Trust and Obey- MONDAY

September 9, 2016

Trust and Obey
by
Bryan Craig
MONDAY- Finding Contentment
 
When we walk with the Lord, In the light of His word, What a glory He sheds on our way! Let us do His good will; He abides with us still, And with all who will trust and obey. Trust and obey, for there's no other way To be happy in Jesus, but to trust and obey.
 
-From Trust and Obey by John Sammis/Daniel Towner
 
It's been one year since I sold my business in Tulsa and moved my family to Bentonville, AR to follow this calling to serve Influencers in a full-time capacity. I can't tell you that the transition was easy, for there were many challenges and adjustments to be made, but as I reflect on my life right now, I would say that I've discovered a surprise blessing...Contentment.
 
I think of all those years when I contemplated my life and all that I thought I might accomplish, all the dreams I had for myself. 
 
If only I had enough money...
 
If only I could use my creative gifts to make Christian movies...
 
If only I could have the freedom to travel the world...
 
I would quickly quote Psalm 37:4 NIV:
 
"Delight yourself in the Lord and He will give you the desires of your heart."
 
I was getting up early and seeking the Lord in His Word and in prayer.  I was serving Him at church, through Influencers and in my family.  I believed I had given Him the controls of my life, and I was delighting in Him.  SO...I figured He would give me the desires of my heart.  Makes sense, right?
I had a plan that I would make a lot of money in my small business, so much that I could retire early and then, I could do ministry for free.  It sounded noble to me, and it also seemed reasonable so that I might not be a burden to anyone for my financial provision.  That was one of the desires of my heart.

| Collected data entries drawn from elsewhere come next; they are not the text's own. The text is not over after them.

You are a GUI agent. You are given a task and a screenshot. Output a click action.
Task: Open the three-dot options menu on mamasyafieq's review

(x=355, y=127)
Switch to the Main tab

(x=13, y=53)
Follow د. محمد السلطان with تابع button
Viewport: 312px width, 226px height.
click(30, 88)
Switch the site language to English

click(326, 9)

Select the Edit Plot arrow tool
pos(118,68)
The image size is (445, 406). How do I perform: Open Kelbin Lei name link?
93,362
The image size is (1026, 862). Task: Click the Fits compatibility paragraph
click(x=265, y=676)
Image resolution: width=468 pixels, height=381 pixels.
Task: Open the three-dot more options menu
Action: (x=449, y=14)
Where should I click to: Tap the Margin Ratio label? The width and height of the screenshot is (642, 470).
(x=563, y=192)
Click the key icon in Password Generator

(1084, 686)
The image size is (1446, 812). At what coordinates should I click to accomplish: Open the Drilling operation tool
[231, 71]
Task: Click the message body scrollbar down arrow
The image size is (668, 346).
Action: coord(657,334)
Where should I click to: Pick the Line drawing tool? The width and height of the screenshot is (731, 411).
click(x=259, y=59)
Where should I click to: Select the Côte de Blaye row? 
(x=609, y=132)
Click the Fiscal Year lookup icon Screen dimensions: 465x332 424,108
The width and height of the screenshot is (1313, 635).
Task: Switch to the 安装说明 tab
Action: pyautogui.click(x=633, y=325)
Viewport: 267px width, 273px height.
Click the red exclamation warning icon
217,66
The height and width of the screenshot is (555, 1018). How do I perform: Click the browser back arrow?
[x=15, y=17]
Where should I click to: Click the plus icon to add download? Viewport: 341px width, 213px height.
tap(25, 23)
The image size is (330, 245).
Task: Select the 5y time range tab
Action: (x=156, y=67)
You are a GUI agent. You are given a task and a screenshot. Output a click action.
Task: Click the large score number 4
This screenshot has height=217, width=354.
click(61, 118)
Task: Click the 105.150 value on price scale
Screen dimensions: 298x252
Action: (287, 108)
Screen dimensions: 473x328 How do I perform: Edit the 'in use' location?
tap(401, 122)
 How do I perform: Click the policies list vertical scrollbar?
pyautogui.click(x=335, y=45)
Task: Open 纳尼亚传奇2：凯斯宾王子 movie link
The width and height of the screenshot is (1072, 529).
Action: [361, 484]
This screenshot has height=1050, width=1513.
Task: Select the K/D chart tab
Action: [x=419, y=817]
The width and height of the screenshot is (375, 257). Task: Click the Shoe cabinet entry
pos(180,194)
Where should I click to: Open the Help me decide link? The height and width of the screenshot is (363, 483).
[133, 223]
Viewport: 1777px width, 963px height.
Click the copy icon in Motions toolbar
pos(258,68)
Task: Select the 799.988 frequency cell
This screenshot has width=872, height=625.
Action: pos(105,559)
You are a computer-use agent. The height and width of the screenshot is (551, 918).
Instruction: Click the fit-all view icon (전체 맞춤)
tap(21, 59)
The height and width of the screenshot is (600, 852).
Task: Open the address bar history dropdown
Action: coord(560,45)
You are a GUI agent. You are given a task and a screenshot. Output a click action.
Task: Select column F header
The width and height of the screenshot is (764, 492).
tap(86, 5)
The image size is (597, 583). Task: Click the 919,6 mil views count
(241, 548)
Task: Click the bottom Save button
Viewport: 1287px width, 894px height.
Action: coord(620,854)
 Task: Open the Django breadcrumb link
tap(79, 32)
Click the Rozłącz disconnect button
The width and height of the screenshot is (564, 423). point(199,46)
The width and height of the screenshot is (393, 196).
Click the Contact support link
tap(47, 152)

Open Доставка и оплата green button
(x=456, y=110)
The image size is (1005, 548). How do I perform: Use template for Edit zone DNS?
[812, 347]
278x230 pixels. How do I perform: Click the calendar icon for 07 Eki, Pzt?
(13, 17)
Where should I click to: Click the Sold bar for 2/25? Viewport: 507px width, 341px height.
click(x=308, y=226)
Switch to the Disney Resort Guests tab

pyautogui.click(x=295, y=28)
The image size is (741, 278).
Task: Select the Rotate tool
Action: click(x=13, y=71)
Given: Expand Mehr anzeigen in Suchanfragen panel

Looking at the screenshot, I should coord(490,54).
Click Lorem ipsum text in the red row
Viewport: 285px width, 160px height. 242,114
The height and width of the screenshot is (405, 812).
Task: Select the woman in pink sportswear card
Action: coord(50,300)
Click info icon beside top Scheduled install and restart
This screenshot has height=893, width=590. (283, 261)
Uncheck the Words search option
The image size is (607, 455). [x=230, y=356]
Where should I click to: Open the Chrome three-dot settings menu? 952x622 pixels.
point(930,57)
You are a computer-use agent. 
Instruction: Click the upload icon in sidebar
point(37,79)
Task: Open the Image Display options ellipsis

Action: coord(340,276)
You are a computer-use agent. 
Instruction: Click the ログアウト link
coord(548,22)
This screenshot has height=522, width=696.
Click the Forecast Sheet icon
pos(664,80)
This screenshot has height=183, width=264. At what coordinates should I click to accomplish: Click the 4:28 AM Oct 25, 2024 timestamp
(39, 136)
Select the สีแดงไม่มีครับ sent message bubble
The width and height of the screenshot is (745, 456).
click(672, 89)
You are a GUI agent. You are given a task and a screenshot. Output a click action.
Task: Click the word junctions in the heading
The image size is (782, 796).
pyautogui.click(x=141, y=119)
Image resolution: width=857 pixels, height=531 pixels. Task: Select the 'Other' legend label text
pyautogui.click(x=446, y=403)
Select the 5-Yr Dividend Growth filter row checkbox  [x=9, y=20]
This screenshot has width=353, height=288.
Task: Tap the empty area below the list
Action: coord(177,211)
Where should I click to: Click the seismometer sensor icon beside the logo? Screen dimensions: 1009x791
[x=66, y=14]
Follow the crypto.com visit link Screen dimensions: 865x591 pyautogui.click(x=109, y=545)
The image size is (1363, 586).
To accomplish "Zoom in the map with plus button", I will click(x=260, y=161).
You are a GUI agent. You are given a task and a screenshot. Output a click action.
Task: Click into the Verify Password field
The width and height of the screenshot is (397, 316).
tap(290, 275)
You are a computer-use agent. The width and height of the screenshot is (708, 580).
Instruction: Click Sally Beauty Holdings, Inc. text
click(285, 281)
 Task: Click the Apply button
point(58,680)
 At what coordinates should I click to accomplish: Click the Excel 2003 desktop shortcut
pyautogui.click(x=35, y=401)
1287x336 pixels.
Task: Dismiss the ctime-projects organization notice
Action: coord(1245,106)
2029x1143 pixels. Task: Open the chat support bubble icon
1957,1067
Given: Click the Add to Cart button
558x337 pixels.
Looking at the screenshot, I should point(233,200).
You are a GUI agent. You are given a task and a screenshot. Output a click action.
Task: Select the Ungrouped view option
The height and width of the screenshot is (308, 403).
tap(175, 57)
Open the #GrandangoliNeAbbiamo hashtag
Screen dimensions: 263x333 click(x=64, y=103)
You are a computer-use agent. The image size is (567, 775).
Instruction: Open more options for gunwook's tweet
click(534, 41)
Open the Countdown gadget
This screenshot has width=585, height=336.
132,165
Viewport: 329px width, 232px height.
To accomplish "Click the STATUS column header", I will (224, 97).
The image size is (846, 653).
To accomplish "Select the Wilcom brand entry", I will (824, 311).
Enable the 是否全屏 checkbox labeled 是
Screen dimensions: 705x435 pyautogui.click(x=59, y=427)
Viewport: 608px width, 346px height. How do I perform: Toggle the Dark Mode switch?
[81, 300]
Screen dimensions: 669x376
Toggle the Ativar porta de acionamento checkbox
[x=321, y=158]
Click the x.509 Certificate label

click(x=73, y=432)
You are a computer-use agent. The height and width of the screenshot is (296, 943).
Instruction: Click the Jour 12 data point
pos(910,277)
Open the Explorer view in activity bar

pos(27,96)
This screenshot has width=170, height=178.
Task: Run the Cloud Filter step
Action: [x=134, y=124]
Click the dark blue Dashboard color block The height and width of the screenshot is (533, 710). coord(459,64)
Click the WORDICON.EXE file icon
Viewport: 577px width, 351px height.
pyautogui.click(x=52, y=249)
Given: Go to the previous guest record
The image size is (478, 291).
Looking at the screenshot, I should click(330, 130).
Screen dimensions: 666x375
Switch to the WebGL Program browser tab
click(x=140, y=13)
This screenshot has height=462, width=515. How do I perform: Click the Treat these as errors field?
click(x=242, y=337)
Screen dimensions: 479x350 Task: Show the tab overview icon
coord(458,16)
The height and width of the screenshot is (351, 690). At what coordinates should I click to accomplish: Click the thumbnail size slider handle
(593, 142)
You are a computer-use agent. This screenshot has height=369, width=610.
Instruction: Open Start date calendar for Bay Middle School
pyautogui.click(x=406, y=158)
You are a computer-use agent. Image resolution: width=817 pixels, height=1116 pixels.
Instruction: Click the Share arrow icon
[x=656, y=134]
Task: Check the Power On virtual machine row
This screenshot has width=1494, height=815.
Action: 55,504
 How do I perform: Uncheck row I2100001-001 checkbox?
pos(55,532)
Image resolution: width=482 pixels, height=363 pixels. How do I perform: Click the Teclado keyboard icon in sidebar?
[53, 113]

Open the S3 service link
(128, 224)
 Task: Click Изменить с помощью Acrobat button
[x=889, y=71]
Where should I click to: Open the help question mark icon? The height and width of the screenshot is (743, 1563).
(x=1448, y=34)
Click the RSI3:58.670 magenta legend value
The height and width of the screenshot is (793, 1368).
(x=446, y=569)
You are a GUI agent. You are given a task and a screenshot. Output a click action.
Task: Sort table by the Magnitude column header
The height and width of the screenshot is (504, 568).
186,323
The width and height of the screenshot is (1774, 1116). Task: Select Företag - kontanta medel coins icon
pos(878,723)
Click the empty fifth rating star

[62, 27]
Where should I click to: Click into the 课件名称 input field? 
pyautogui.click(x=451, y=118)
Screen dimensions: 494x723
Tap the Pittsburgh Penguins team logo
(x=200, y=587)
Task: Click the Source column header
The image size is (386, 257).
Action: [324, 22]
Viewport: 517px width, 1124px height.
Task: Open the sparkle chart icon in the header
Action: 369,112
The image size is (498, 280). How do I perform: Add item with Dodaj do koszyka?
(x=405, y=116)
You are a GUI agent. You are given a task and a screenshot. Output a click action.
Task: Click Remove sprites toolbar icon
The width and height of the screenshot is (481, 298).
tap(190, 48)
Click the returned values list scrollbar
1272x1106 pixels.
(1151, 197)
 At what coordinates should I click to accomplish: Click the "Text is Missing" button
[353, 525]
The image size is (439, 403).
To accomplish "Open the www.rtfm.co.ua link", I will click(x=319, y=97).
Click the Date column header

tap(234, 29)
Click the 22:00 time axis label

Well, during the last seven years, my plan got wrecked.  Instead of financial abundance, I experienced financial hardship, draining my retirement account and all the equity in my house.  I was broke and I was broken.
 
In the midst of my desperation, God extended me an invitation.  He invited me to trust Him with all my heart, mind, soul and strength.  He asked me to leave my comfort zone and abandon my plans.  He asked me to move my family from the only house my kids ever knew as home, to sell everything I had, and to move to a new land.  He asked me to commit the rest of my life to making disciples and helping lead this ministry to the world.
 
I realized that if I was really going to trust Him, I also had to be obedient.  It's just like when the disciples saw Jesus walking on water and were terrified:
 
"But Jesus immediately said to them, 'Take courage!  It is I.  Don't be afraid.'  'Lord, if it's you,' Peter replied, 'tell me to come to You on the water.'  'Come,' He said.  Then Peter got down out of the boat and walked on the water and came toward Jesus." Matthew 14:27-29 NIV
 
I trusted Jesus and I got out of my boat, into the unknown, and I came to Him.  I can now speak to you from a different place, and I want to help you get out of your boat.